Case in point, my car is tuned for 12.2 at WOT around peak cylinder pressure and 12.4 to redline. I gain substantially more torque up till 5000RPM richer than running lean, say at 12.7AFR. Peak power difference whether running 12.7 or 12.2 is a marginal 5rwhp. I'll give that up for the increased torque and longevity/safety any day.

Now each car is different, depending on its setup. For a stock cam car running closer to 13 is more ideal for linear torque and power production. Cams like a little more timing but more so fuel. This achieves 2 things - it keeps exhaust port temps down and cools the cats. Heat causes restrictions as much as a smaller diameter pipe. Heat also increases fatigue and wears components down more quickly. Another thing, runnign the engine rich will also help keep cylinder temps down and as a by-product lower the operating temps of the valvetrain/springs. Hot springs will valve bounce easily.

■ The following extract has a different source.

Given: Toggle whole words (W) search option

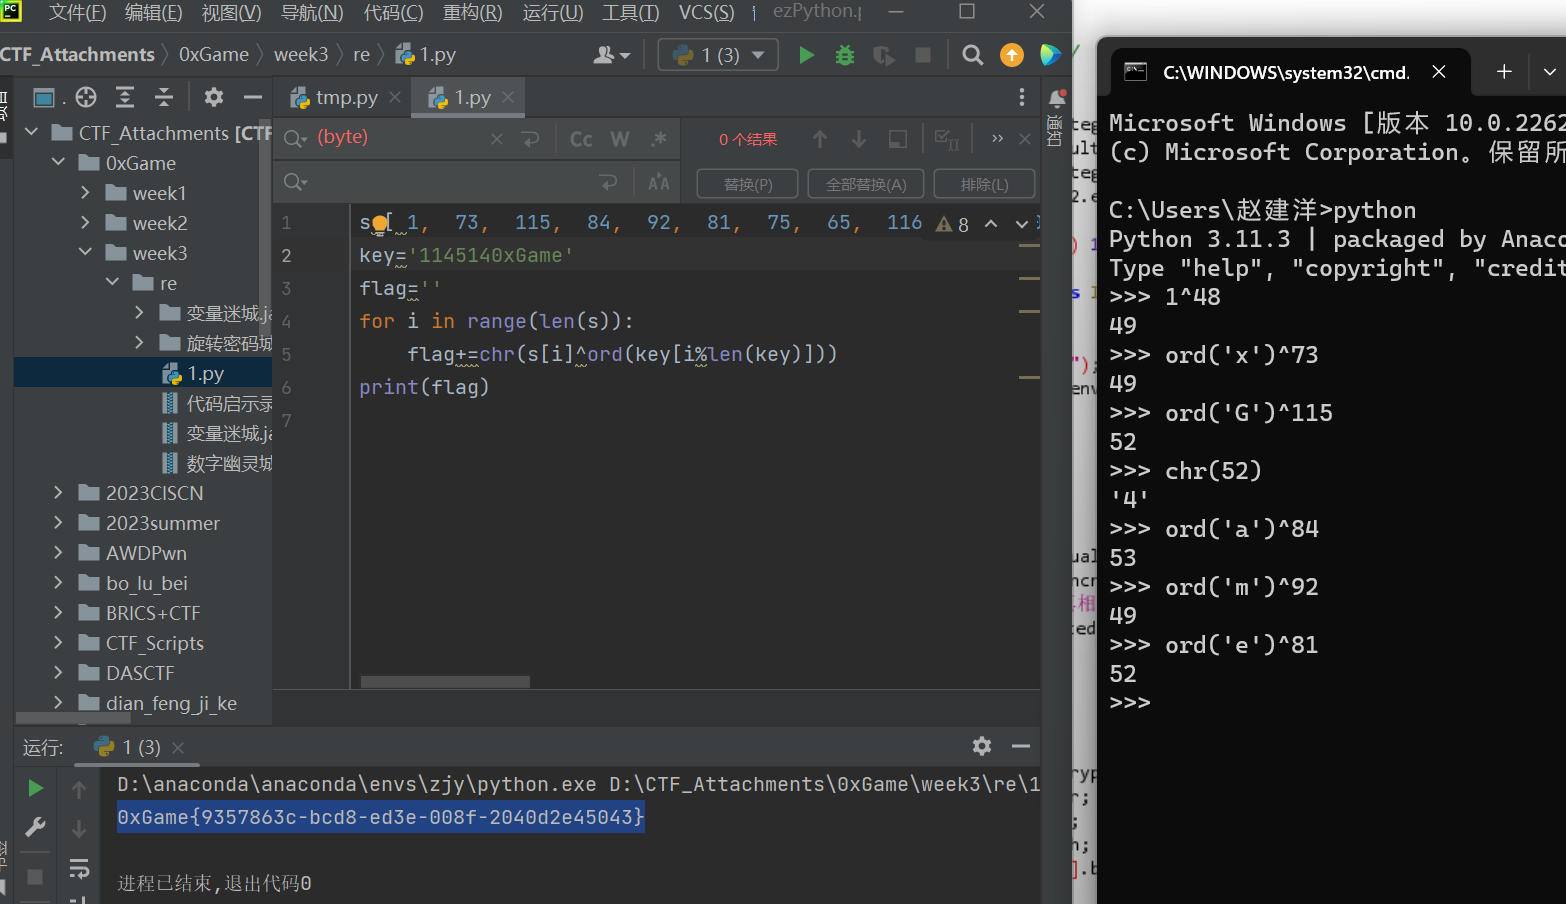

So IMO its all a balancing act - matching the performance limitations of all your running gear, from valvetrain to exhaust. A more restrictive exhaust will like to run richer because it cant expel the gases as quickly as a less restrictive one and so relies on cooling effects of unburnt fuel to manage temps.

In essence, I guess, it comes down to managing energy throughout the engine and where it is dissipated. You want to preserve as much energy as possible in the combustioin chamber and anything left over you want to expel as quickly and efficiently as possible.